Problem requirements :: Every entry below is to be copied exactly, with nothing omitted.

Supplied data ::
=-=-=

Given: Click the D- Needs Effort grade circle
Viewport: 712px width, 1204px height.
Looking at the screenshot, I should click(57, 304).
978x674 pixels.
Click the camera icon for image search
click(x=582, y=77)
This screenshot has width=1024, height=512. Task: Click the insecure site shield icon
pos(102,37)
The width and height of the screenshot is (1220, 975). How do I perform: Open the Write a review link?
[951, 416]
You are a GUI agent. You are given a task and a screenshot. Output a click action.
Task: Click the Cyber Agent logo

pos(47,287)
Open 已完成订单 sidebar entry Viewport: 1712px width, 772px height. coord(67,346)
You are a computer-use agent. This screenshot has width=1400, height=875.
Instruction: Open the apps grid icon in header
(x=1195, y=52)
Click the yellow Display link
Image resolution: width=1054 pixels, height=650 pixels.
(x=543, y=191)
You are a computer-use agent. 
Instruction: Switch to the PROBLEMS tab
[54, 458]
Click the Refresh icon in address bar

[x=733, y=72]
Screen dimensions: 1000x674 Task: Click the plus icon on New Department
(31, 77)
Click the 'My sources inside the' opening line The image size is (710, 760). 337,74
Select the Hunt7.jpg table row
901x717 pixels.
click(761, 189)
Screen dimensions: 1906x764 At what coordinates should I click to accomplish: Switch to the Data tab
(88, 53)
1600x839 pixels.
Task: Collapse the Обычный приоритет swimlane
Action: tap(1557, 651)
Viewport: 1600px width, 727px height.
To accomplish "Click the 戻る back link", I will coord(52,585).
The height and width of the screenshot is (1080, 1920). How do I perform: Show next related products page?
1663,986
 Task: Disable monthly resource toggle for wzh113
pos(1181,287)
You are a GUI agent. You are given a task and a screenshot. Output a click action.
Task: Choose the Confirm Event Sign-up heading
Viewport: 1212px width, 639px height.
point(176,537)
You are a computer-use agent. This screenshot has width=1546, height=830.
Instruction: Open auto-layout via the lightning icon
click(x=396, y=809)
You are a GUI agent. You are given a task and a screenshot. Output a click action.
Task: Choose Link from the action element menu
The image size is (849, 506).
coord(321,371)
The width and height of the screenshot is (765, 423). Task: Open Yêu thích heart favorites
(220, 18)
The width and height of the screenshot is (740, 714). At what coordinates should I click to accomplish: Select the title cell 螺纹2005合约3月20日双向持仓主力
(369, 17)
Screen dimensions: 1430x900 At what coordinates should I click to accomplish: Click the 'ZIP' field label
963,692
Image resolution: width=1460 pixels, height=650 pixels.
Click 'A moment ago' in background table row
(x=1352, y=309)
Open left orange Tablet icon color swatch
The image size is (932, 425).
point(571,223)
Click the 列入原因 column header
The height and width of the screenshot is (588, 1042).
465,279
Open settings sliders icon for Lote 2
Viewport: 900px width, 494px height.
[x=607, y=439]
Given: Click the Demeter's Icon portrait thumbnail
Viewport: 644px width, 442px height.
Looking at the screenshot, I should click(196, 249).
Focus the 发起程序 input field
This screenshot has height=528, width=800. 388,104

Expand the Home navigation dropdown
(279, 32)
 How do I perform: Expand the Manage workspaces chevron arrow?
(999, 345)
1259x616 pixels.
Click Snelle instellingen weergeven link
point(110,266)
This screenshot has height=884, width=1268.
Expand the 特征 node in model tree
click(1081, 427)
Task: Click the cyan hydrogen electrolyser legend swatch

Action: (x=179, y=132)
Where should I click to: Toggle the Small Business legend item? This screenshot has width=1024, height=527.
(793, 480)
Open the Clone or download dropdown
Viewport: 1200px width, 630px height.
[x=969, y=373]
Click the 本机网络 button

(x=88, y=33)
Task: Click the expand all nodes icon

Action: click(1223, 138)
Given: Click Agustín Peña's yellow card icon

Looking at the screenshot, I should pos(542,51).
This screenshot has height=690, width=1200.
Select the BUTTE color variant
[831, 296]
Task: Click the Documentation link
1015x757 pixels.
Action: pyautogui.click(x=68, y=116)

=-=-=

Answer to the exercise ::
Given: Click the D- Needs Effort grade circle
Viewport: 712px width, 1204px height.
Looking at the screenshot, I should click(57, 304).
978x674 pixels.
Click the camera icon for image search
click(x=582, y=77)
This screenshot has width=1024, height=512. Task: Click the insecure site shield icon
pos(102,37)
The width and height of the screenshot is (1220, 975). How do I perform: Open the Write a review link?
[951, 416]
You are a GUI agent. You are given a task and a screenshot. Output a click action.
Task: Click the Cyber Agent logo

pos(47,287)
Open 已完成订单 sidebar entry Viewport: 1712px width, 772px height. coord(67,346)
You are a computer-use agent. This screenshot has width=1400, height=875.
Instruction: Open the apps grid icon in header
(x=1195, y=52)
Click the yellow Display link
Image resolution: width=1054 pixels, height=650 pixels.
(x=543, y=191)
You are a computer-use agent. 
Instruction: Switch to the PROBLEMS tab
[54, 458]
Click the Refresh icon in address bar

[x=733, y=72]
Screen dimensions: 1000x674 Task: Click the plus icon on New Department
(31, 77)
Click the 'My sources inside the' opening line The image size is (710, 760). 337,74
Select the Hunt7.jpg table row
901x717 pixels.
click(761, 189)
Screen dimensions: 1906x764 At what coordinates should I click to accomplish: Switch to the Data tab
(88, 53)
1600x839 pixels.
Task: Collapse the Обычный приоритет swimlane
Action: tap(1557, 651)
Viewport: 1600px width, 727px height.
To accomplish "Click the 戻る back link", I will coord(52,585).
The height and width of the screenshot is (1080, 1920). How do I perform: Show next related products page?
1663,986
 Task: Disable monthly resource toggle for wzh113
pos(1181,287)
You are a GUI agent. You are given a task and a screenshot. Output a click action.
Task: Choose the Confirm Event Sign-up heading
Viewport: 1212px width, 639px height.
point(176,537)
You are a computer-use agent. This screenshot has width=1546, height=830.
Instruction: Open auto-layout via the lightning icon
click(x=396, y=809)
You are a GUI agent. You are given a task and a screenshot. Output a click action.
Task: Choose Link from the action element menu
The image size is (849, 506).
coord(321,371)
The width and height of the screenshot is (765, 423). Task: Open Yêu thích heart favorites
(220, 18)
The width and height of the screenshot is (740, 714). At what coordinates should I click to accomplish: Select the title cell 螺纹2005合约3月20日双向持仓主力
(369, 17)
Screen dimensions: 1430x900 At what coordinates should I click to accomplish: Click the 'ZIP' field label
963,692
Image resolution: width=1460 pixels, height=650 pixels.
Click 'A moment ago' in background table row
(x=1352, y=309)
Open left orange Tablet icon color swatch
The image size is (932, 425).
point(571,223)
Click the 列入原因 column header
The height and width of the screenshot is (588, 1042).
465,279
Open settings sliders icon for Lote 2
Viewport: 900px width, 494px height.
[x=607, y=439]
Given: Click the Demeter's Icon portrait thumbnail
Viewport: 644px width, 442px height.
Looking at the screenshot, I should click(196, 249).
Focus the 发起程序 input field
This screenshot has height=528, width=800. 388,104

Expand the Home navigation dropdown
(279, 32)
 How do I perform: Expand the Manage workspaces chevron arrow?
(999, 345)
1259x616 pixels.
Click Snelle instellingen weergeven link
point(110,266)
This screenshot has height=884, width=1268.
Expand the 特征 node in model tree
click(1081, 427)
Task: Click the cyan hydrogen electrolyser legend swatch

Action: (x=179, y=132)
Where should I click to: Toggle the Small Business legend item? This screenshot has width=1024, height=527.
(793, 480)
Open the Clone or download dropdown
Viewport: 1200px width, 630px height.
[x=969, y=373]
Click the 本机网络 button

(x=88, y=33)
Task: Click the expand all nodes icon

Action: click(1223, 138)
Given: Click Agustín Peña's yellow card icon

Looking at the screenshot, I should pos(542,51).
This screenshot has height=690, width=1200.
Select the BUTTE color variant
[831, 296]
Task: Click the Documentation link
1015x757 pixels.
Action: pyautogui.click(x=68, y=116)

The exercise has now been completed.